* WORK TO BE COMPLETED
Retype, exactly as they appear below, the lines between the line holding "[button] (46, 435)" and the line holding "[Promo haly na LinkedIn] (18, 2510)", both ends included.

* RECORDS FOR PROCESSING
>>
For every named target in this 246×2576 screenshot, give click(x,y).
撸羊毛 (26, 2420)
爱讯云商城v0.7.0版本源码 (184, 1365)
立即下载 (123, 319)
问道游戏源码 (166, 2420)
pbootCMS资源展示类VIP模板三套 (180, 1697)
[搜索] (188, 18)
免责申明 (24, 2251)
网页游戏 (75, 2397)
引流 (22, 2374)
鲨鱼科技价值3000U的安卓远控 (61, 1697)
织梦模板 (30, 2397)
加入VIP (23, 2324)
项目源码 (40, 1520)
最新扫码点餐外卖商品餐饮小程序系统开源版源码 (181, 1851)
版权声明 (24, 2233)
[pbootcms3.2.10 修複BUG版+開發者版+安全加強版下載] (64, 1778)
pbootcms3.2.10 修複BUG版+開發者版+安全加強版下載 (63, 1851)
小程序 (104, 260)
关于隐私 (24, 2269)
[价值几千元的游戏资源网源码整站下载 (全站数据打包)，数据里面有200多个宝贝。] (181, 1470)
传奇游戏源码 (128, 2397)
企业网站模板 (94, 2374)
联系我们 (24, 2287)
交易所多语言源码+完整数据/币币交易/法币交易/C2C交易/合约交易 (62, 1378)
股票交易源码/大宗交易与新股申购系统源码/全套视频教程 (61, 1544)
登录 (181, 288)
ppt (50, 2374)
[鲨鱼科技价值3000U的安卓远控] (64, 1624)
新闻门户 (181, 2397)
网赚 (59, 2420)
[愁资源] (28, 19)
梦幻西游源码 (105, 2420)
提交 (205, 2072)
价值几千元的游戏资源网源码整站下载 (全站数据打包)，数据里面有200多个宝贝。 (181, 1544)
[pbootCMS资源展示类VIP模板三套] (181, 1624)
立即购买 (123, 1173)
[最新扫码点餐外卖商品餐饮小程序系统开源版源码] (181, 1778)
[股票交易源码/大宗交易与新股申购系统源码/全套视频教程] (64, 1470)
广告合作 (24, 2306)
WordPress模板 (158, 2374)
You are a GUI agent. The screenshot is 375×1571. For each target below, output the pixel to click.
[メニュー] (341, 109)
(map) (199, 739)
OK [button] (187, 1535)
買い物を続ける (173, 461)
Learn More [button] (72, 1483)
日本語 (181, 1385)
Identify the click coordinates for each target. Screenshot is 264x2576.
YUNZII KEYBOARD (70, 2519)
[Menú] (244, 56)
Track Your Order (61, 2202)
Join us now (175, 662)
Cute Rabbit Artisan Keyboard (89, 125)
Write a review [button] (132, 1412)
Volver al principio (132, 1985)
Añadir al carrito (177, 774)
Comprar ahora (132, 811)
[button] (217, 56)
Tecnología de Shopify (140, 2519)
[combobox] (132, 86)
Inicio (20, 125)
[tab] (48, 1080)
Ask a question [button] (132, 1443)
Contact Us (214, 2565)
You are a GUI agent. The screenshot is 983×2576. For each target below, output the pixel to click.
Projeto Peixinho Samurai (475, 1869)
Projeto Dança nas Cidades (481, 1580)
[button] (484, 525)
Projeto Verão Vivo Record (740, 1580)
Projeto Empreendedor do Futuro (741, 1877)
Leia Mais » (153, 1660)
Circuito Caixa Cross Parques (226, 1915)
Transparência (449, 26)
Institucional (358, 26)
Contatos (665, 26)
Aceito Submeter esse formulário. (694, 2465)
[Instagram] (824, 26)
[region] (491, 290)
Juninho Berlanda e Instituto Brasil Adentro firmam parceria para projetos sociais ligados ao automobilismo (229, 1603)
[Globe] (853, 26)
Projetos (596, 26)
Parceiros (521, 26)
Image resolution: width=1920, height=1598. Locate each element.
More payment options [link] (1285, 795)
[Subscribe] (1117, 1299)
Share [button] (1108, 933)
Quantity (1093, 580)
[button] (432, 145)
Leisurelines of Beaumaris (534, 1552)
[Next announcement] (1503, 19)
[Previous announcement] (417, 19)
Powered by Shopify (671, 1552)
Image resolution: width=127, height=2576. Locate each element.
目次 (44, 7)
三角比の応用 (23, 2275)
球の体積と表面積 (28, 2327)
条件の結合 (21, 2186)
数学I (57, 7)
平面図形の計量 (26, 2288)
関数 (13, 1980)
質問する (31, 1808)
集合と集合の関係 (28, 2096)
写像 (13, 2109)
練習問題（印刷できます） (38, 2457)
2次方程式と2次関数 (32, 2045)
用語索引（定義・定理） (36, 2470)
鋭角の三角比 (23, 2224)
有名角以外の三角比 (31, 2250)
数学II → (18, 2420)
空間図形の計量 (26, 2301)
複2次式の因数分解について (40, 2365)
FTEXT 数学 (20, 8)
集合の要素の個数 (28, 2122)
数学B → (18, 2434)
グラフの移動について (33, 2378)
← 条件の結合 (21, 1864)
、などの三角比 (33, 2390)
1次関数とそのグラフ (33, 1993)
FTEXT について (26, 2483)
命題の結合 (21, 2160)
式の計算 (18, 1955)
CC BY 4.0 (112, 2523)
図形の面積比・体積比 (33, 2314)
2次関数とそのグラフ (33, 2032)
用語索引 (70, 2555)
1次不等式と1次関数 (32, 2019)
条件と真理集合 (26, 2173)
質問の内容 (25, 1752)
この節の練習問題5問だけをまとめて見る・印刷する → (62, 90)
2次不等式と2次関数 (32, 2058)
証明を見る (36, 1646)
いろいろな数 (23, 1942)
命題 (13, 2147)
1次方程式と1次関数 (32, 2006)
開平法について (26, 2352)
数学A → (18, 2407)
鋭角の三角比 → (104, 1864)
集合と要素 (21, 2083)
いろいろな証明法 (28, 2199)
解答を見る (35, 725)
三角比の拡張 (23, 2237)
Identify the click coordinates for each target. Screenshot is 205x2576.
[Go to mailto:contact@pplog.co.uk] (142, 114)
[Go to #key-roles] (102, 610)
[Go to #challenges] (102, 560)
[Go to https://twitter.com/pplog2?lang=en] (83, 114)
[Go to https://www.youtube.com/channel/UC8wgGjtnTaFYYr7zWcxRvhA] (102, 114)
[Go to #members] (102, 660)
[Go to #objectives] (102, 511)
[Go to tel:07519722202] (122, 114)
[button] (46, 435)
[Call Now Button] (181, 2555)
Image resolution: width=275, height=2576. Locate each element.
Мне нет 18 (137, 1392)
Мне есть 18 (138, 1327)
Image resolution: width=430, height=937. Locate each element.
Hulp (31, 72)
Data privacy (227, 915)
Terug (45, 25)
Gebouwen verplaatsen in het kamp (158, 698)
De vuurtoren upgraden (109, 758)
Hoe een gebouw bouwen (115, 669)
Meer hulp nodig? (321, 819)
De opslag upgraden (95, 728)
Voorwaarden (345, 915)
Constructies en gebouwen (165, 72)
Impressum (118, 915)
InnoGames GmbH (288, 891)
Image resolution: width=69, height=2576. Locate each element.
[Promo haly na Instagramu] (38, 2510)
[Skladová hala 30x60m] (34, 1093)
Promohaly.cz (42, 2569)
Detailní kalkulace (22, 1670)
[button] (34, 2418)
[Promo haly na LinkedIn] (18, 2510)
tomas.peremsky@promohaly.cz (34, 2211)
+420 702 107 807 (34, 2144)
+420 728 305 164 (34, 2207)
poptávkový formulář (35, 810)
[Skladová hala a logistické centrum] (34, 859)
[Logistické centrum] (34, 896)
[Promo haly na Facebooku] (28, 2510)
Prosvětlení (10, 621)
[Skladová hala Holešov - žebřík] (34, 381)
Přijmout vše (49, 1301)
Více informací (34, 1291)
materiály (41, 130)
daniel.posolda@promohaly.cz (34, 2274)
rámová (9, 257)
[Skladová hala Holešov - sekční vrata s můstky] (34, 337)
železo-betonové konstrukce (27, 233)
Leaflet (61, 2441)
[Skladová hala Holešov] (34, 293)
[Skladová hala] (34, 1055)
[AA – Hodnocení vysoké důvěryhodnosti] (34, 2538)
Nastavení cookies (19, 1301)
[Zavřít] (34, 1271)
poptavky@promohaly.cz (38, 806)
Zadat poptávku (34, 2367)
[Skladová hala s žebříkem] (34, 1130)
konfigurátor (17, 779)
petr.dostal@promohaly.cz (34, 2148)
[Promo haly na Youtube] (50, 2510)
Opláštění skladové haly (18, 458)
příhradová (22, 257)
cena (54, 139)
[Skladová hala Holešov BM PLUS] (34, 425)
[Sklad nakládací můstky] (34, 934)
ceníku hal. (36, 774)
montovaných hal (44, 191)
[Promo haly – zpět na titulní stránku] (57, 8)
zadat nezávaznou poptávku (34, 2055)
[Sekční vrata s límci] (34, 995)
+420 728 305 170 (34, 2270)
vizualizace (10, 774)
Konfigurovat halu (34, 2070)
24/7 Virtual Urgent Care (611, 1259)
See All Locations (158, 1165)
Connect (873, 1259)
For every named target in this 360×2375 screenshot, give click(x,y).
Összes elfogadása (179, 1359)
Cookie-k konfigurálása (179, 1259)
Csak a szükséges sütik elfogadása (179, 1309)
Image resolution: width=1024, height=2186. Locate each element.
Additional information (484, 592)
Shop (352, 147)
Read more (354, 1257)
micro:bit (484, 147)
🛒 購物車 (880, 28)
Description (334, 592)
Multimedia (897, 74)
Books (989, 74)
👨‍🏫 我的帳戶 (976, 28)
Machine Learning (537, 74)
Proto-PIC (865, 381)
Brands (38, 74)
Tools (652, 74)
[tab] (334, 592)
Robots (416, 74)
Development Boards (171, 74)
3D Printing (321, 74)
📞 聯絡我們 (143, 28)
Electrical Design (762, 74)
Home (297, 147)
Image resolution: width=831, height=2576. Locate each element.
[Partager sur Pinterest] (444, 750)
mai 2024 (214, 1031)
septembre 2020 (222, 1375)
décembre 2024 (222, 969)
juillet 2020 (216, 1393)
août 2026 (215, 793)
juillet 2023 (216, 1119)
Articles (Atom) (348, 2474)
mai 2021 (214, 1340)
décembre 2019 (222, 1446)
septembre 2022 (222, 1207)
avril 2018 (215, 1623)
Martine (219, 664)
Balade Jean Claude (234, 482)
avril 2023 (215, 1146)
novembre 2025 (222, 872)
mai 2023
<<
* SOLUTION TO THE PROBLEM
[button] (46, 435)
[Call Now Button] (181, 2555)
Image resolution: width=275, height=2576. Locate each element.
Мне нет 18 (137, 1392)
Мне есть 18 (138, 1327)
Image resolution: width=430, height=937. Locate each element.
Hulp (31, 72)
Data privacy (227, 915)
Terug (45, 25)
Gebouwen verplaatsen in het kamp (158, 698)
De vuurtoren upgraden (109, 758)
Hoe een gebouw bouwen (115, 669)
Meer hulp nodig? (321, 819)
De opslag upgraden (95, 728)
Voorwaarden (345, 915)
Constructies en gebouwen (165, 72)
Impressum (118, 915)
InnoGames GmbH (288, 891)
Image resolution: width=69, height=2576. Locate each element.
[Promo haly na Instagramu] (38, 2510)
[Skladová hala 30x60m] (34, 1093)
Promohaly.cz (42, 2569)
Detailní kalkulace (22, 1670)
[button] (34, 2418)
[Promo haly na LinkedIn] (18, 2510)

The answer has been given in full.